• **Objective**
Convert the part of the data that opens with the line containing "At what coordinates" and closes with the line containing "pyautogui.click(x=795, y=647)" into a numbered list, leaving out blank lines. Omit the pictures from your answer.

• **Source records**
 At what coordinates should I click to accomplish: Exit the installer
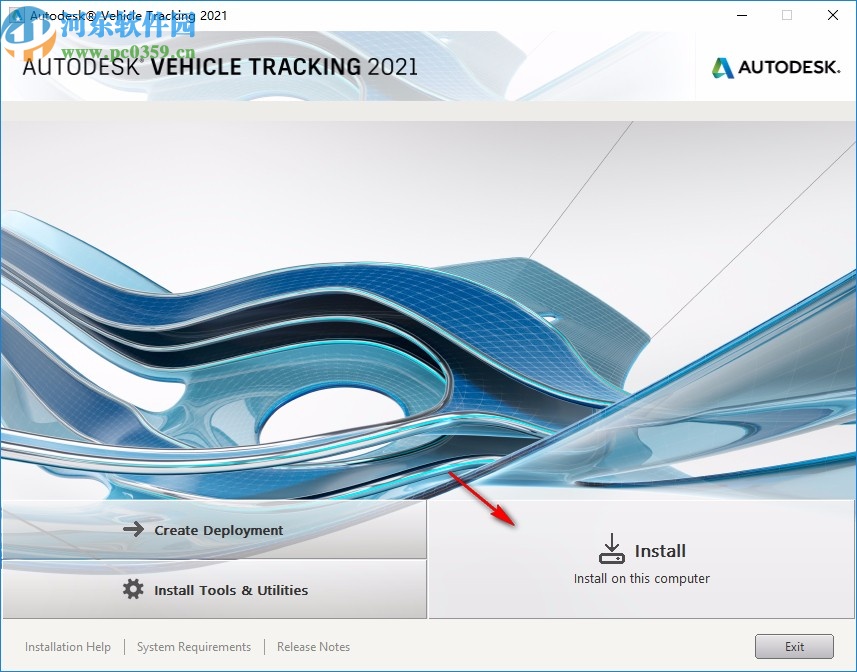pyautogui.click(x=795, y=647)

---

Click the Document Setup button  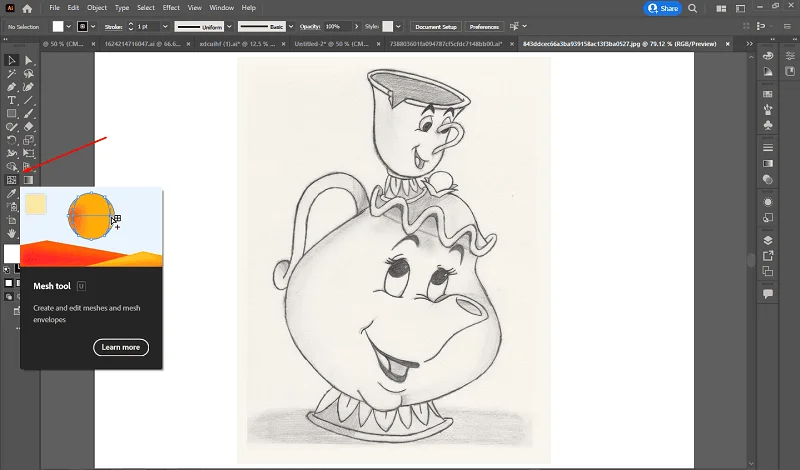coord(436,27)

---

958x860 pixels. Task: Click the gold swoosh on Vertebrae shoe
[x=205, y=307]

• **Result of this exercise**
1.  At what coordinates should I click to accomplish: Exit the installer
2. pyautogui.click(x=795, y=647)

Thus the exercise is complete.